**TASK TO CARRY OUT**
Reproduce the lines of the records verbatim, from the line that contains "Task: Open debug" through the end of the records. Omit the pictures from your answer.
** Start MATERIAL PROVIDED **
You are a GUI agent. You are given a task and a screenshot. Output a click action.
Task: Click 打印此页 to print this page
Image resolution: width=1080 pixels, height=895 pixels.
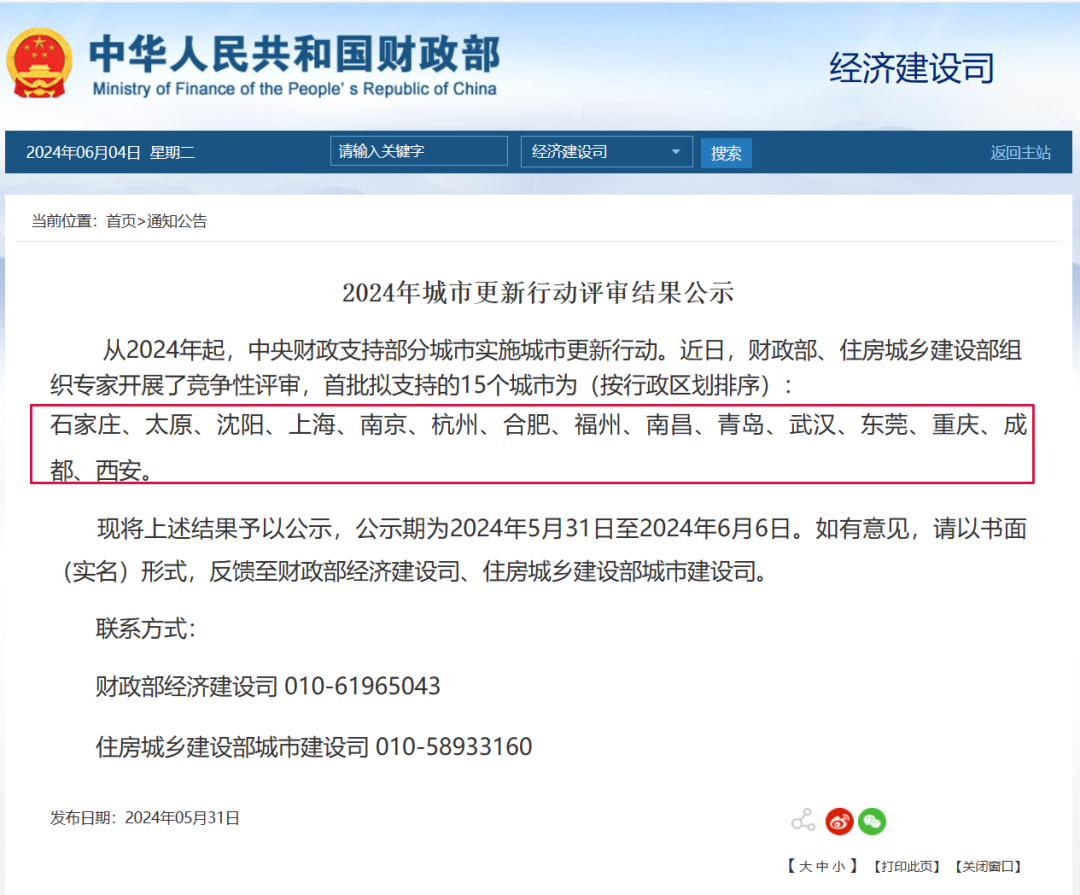pos(906,866)
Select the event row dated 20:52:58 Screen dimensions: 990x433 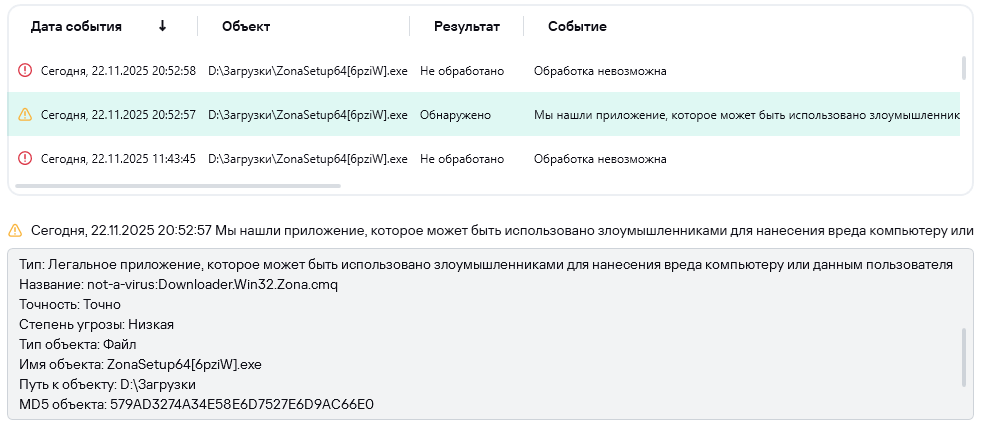tap(118, 71)
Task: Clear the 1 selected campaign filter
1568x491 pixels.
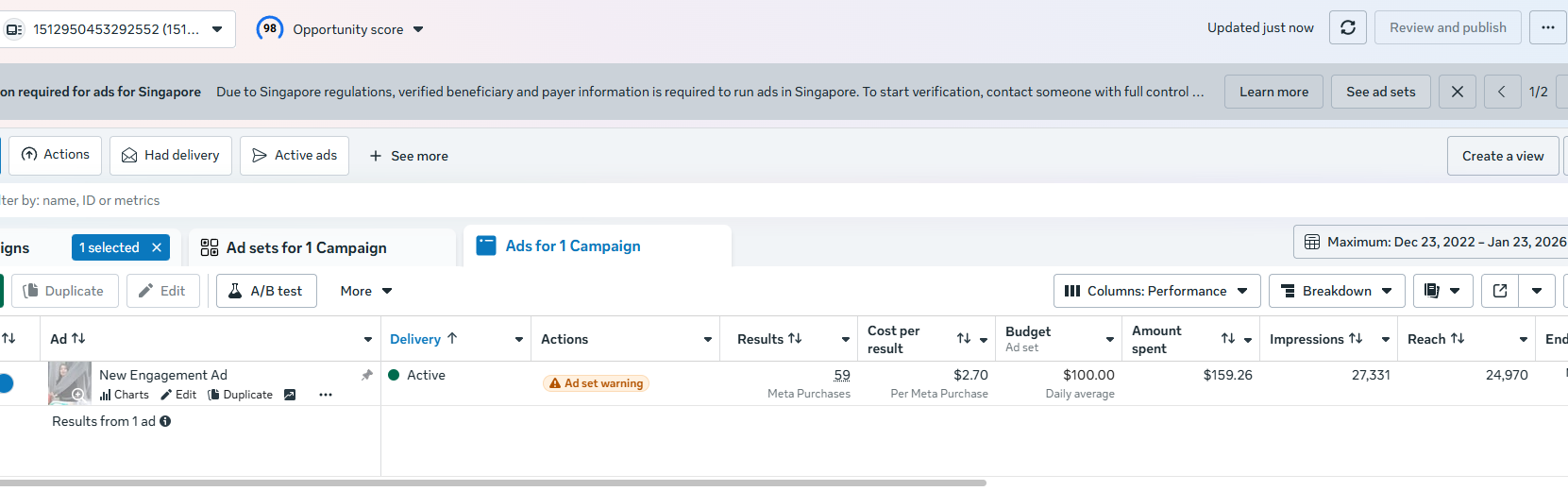Action: [157, 247]
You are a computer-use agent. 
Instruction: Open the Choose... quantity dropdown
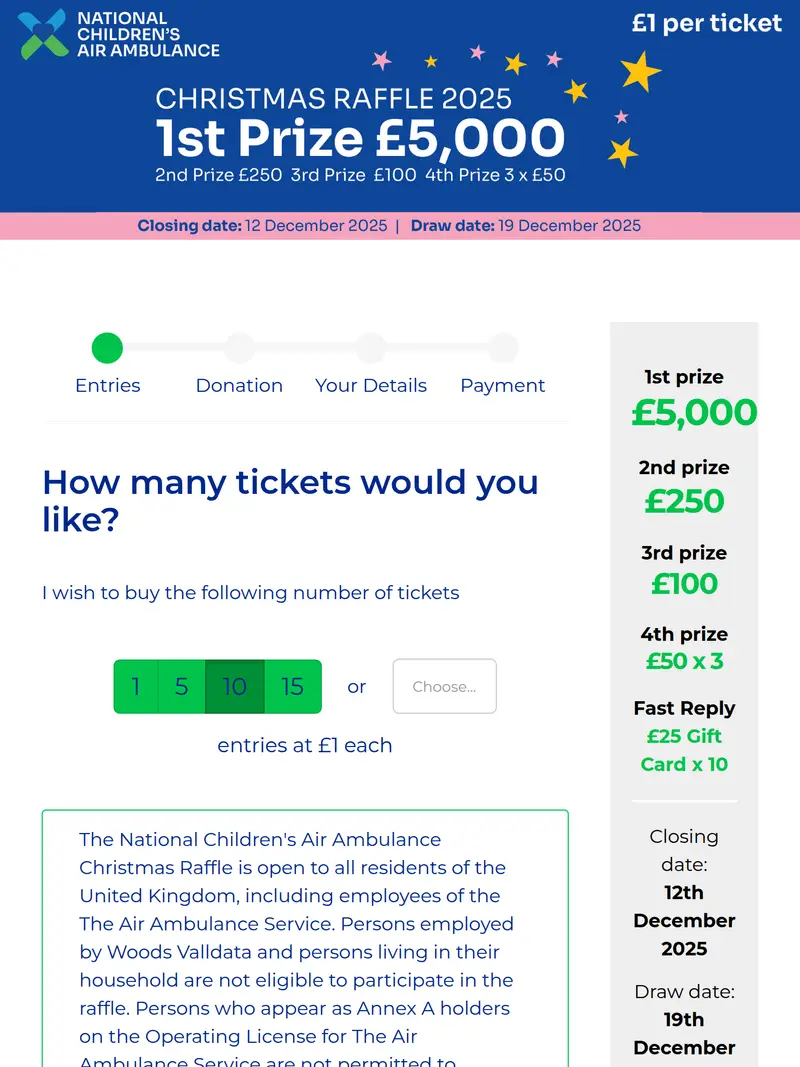coord(444,687)
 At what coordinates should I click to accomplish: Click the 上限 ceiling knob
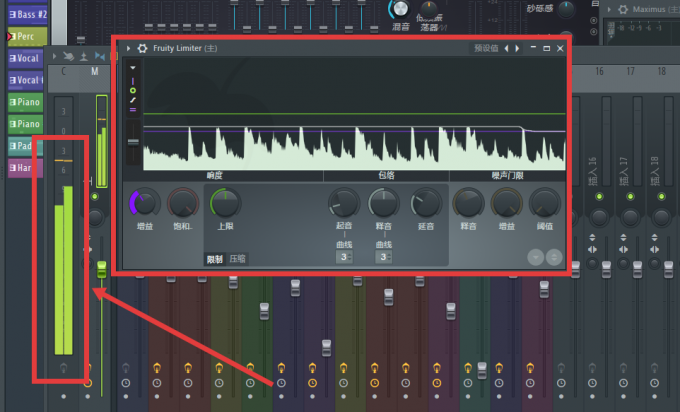click(226, 203)
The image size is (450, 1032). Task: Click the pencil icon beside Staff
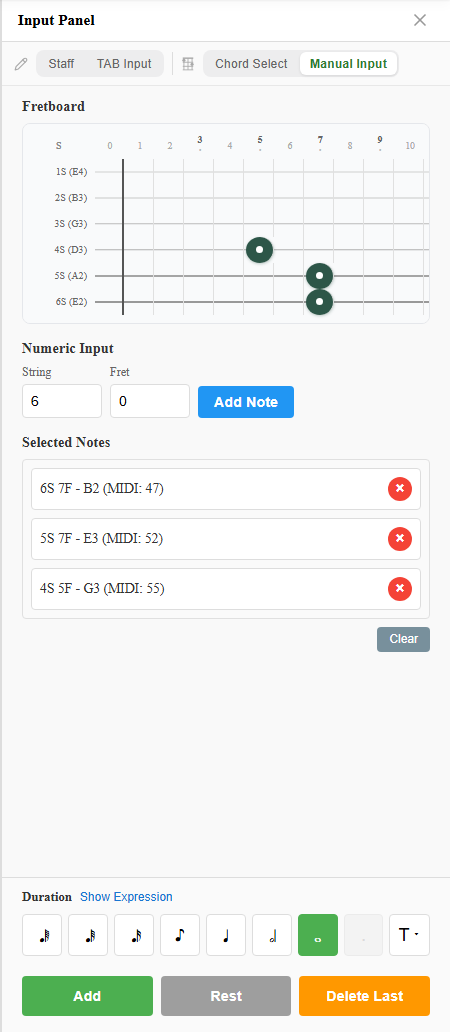(21, 64)
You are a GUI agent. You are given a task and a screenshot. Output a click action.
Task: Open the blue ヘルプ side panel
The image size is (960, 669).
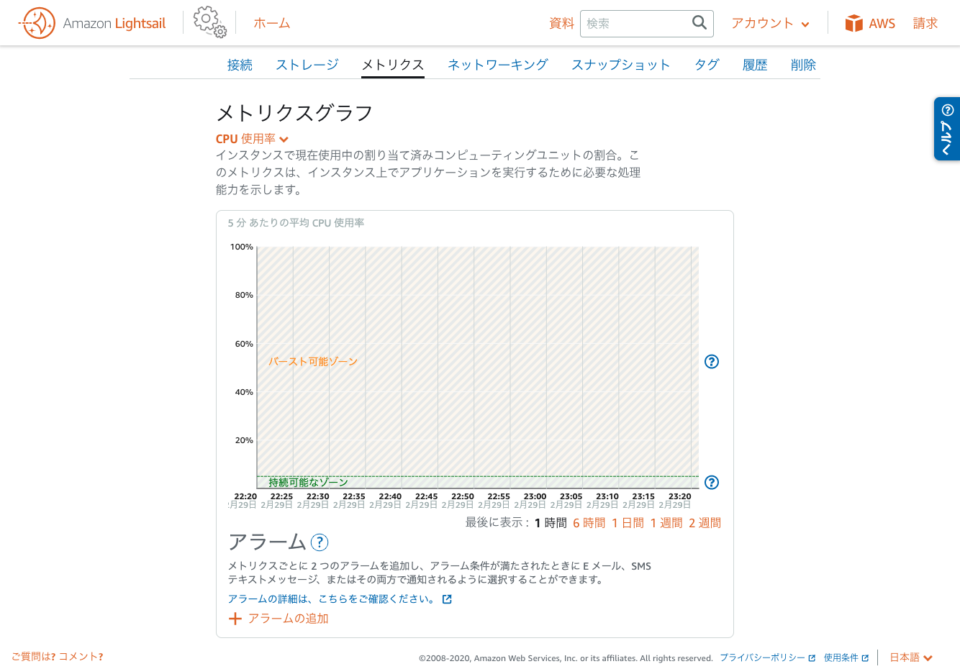click(x=946, y=128)
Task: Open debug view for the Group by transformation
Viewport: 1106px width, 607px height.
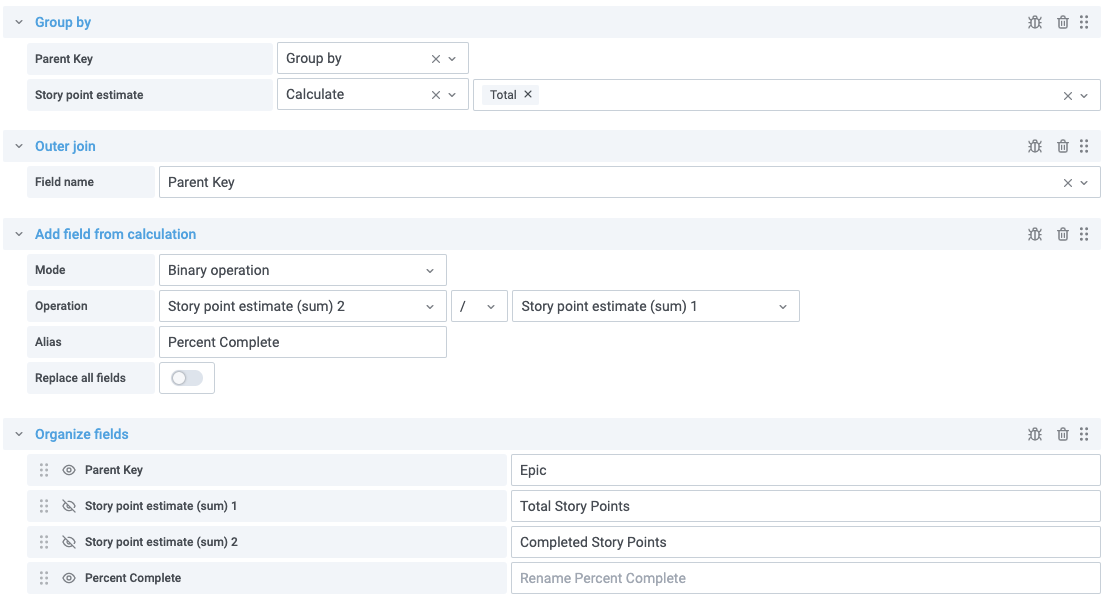Action: click(x=1035, y=21)
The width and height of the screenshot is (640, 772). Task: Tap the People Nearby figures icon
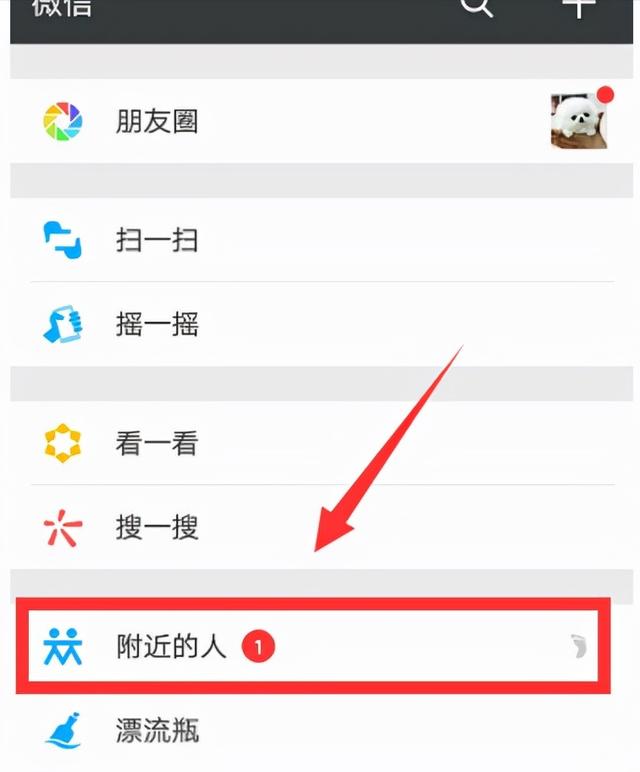63,646
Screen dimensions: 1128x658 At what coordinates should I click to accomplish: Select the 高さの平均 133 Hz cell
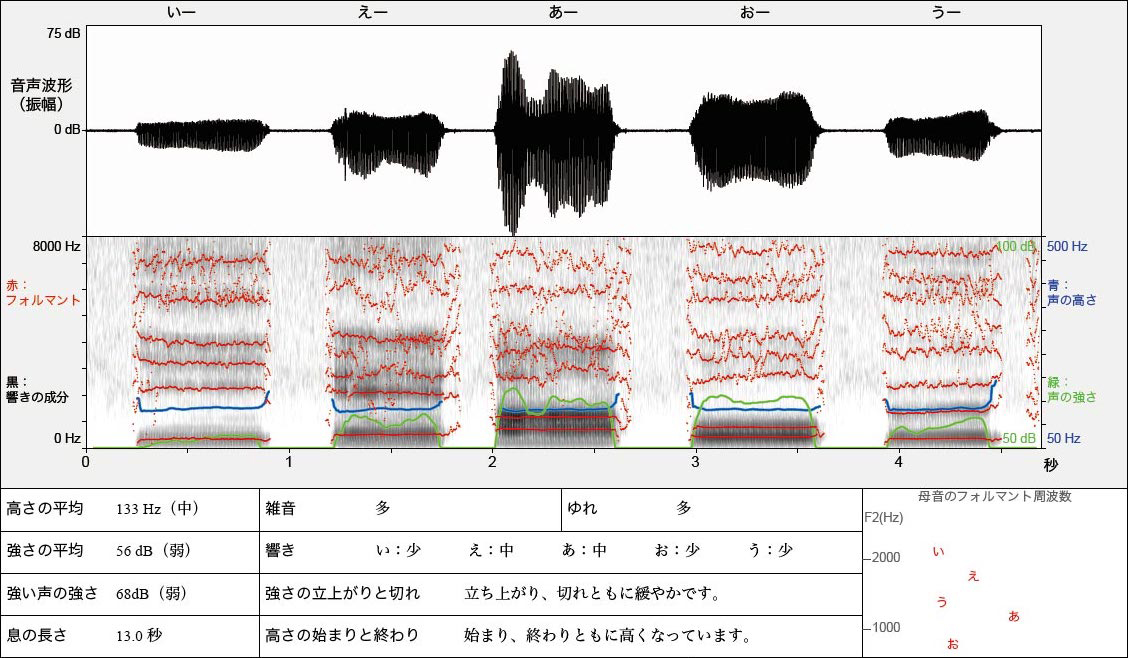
** End MATERIAL PROVIDED **
**EXERCISE RESULT**
Task: Open debug view for the Group by transformation
Viewport: 1106px width, 607px height.
Action: click(x=1035, y=21)
The width and height of the screenshot is (640, 772). Task: Tap the People Nearby figures icon
63,646
Screen dimensions: 1128x658 At what coordinates should I click to accomplish: Select the 高さの平均 133 Hz cell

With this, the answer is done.